■ MATERIAL FOR THIS TASK
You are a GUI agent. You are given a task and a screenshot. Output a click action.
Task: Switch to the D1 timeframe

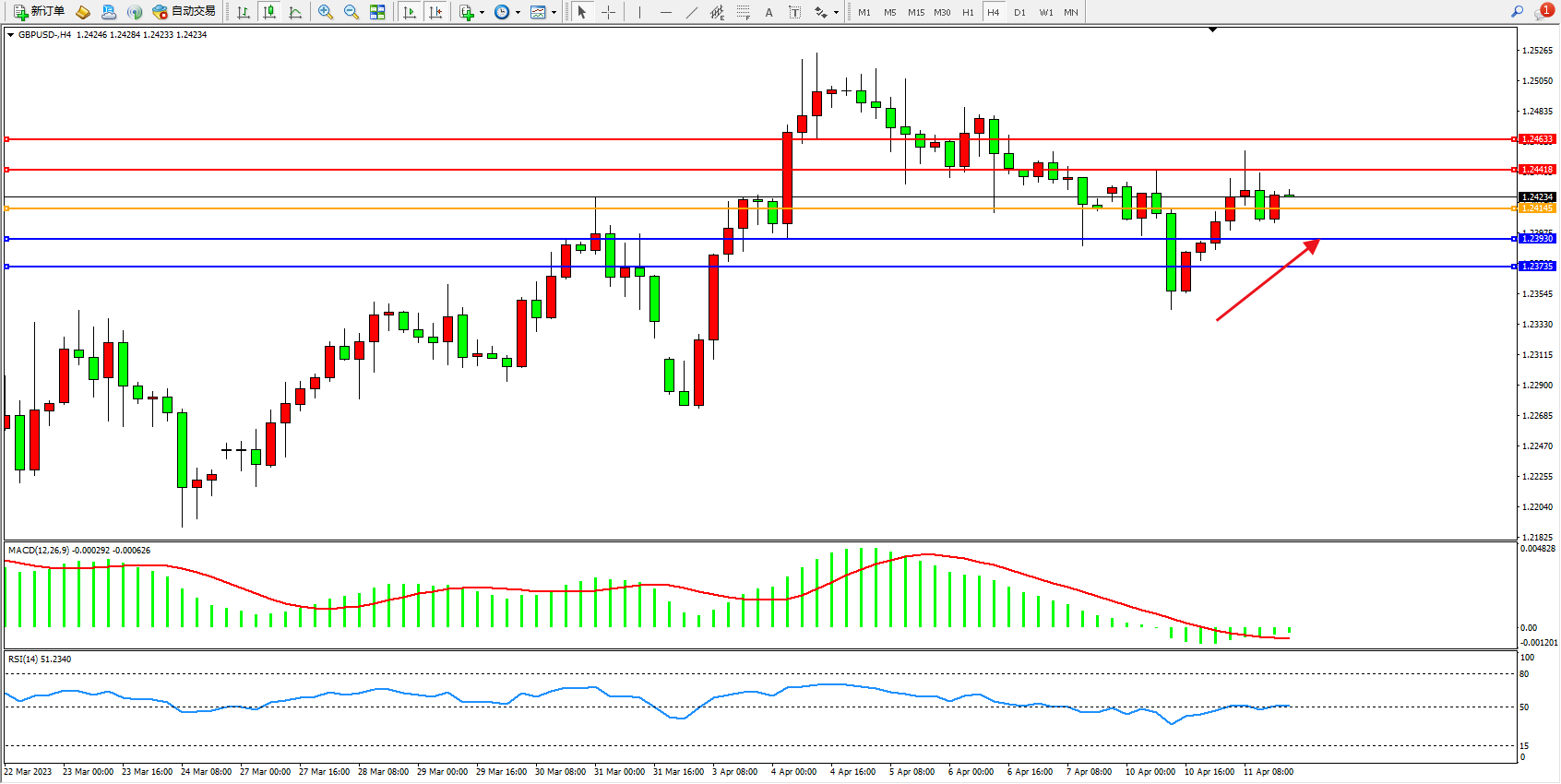1019,12
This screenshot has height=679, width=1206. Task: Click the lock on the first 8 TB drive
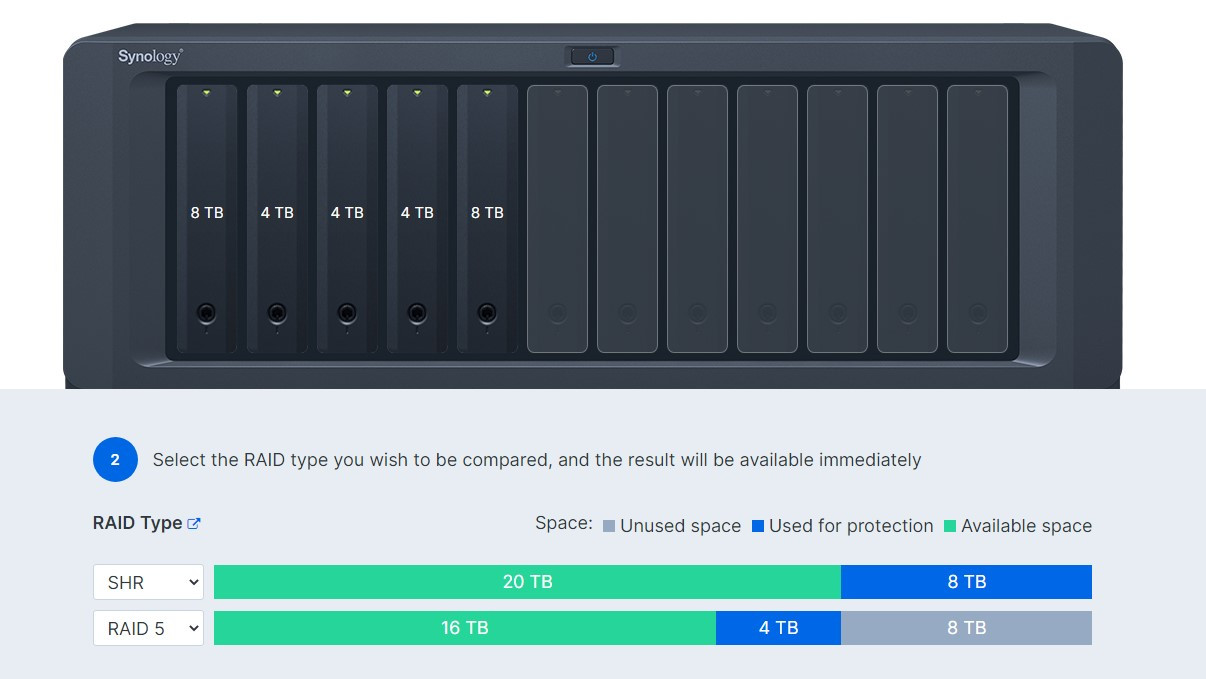pos(207,313)
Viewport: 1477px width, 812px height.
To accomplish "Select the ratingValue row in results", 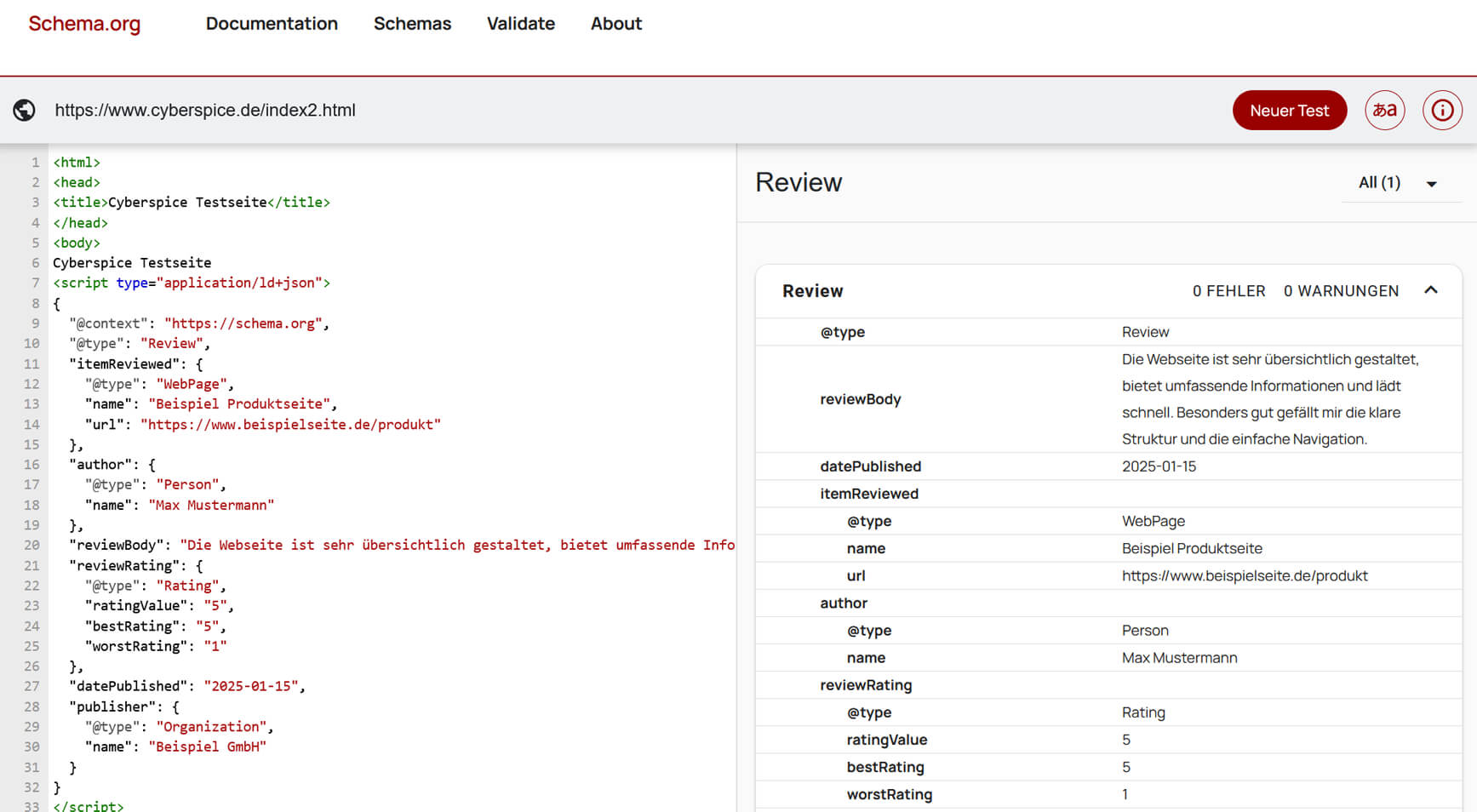I will click(x=886, y=740).
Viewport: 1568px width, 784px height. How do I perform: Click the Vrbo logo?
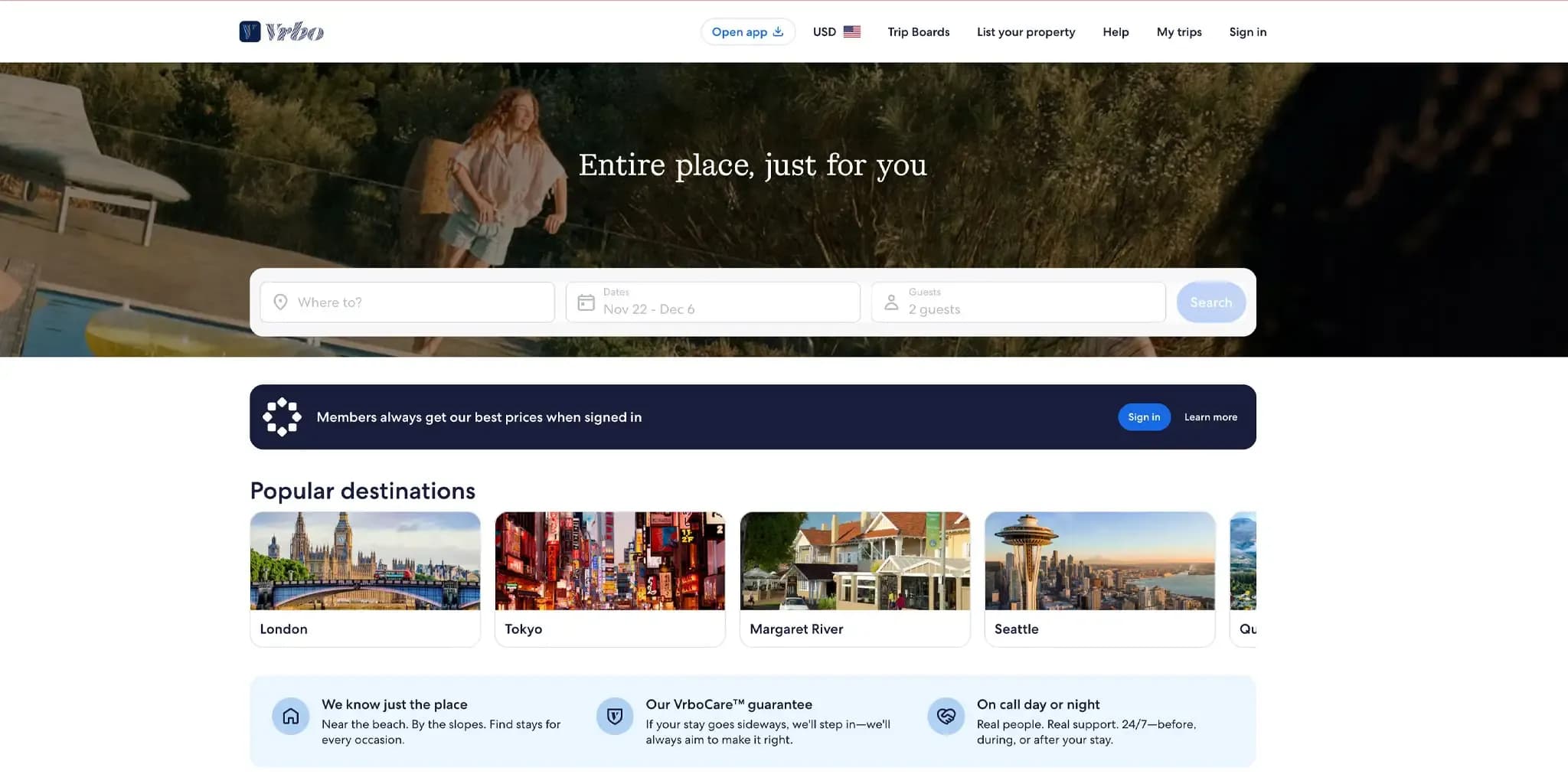coord(282,31)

■ EXERCISE DESCRIPTION
Extract every line of the rows above that contains the string "width". Treat uppercase and lowercase as different.

■ FINISHED EXERCISE
This screenshot has height=679, width=1206. Task: Click the lock on the first 8 TB drive
Viewport: 1477px width, 812px height.
Viewport: 1568px width, 784px height. How do I perform: Click the Vrbo logo?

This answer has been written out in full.